12 November 2004

[comment on the incredible wealth of information on matters of state in antebellum Japan gleaned from personal diaries]

Statesmen in Japan must have nothing in the way of personal lives, be incredibly sleep-deprived, and think upon their daily actions and conversations with such hubris as to believe their every conversation worthy of memorialization. How could they have gotten any sleep or relaxation if they spend every minute running back to their rooms and scribbling down conversations verbatim, every day. Holy crap! No wonder they went to war--how are you expected to make rational decisions when you spent all night carefully annotating and analyzing and scribing the actions, conversations, menus, circumstances, and demeanors of the day before?

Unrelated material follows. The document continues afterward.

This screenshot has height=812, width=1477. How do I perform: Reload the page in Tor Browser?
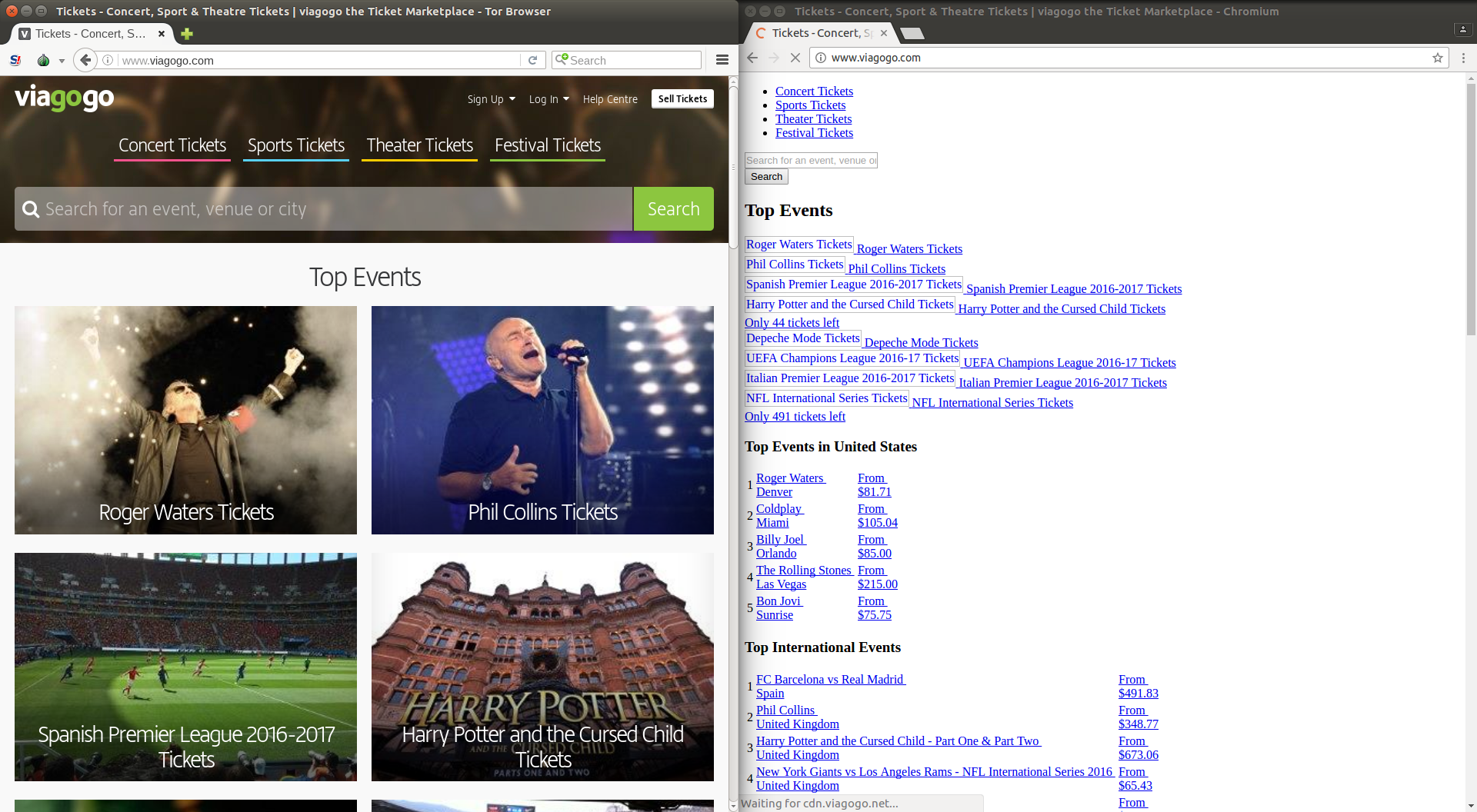(534, 60)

And historians must have absolutely no experience in diary-writing themselves, to take at face value for historical evidence everything said statesmen pen in their diaries. Good lord, there is no one to whom it is more important to appear reasonable, grand and just that to one's self--diaries are notoriously generous to the authors. Of course you think Hirohito was a kind, helpless, doddering old gentleman who fought hard for peace but was surrounded and railroaded by corrupt and evil army politicians into starting World War II in the Pacific--all that we know about him comes from diaries from his most loyal, devoted servants, people who loved him. Geeesh!

Well...anyone want to talk Japanese politics, 1848-1945? Anyone?

ps--the following piece of poetry, written by Japan's Meiji Emperor, was read by his grandson, Hirohito, and the Showa Emperor, in one of the final Imperial Councils in the last tense days of summer, 1941 (if devotedly loyal and tragically sad diarists writing to memorialize the Showa Emperor to posterity can be believed...)

"Yomo no uni
Mina harakara to
Omou yo ni
Nado namikaze no
Tachisawagaruramu"

("The seas surround all quarters of the globe
And my heart cries out to the nations of the world.
"Why then do the winds and waves of strife
Disrupt the peace between us?)

Robert Mosley, Hirohito: Emperor of Japan.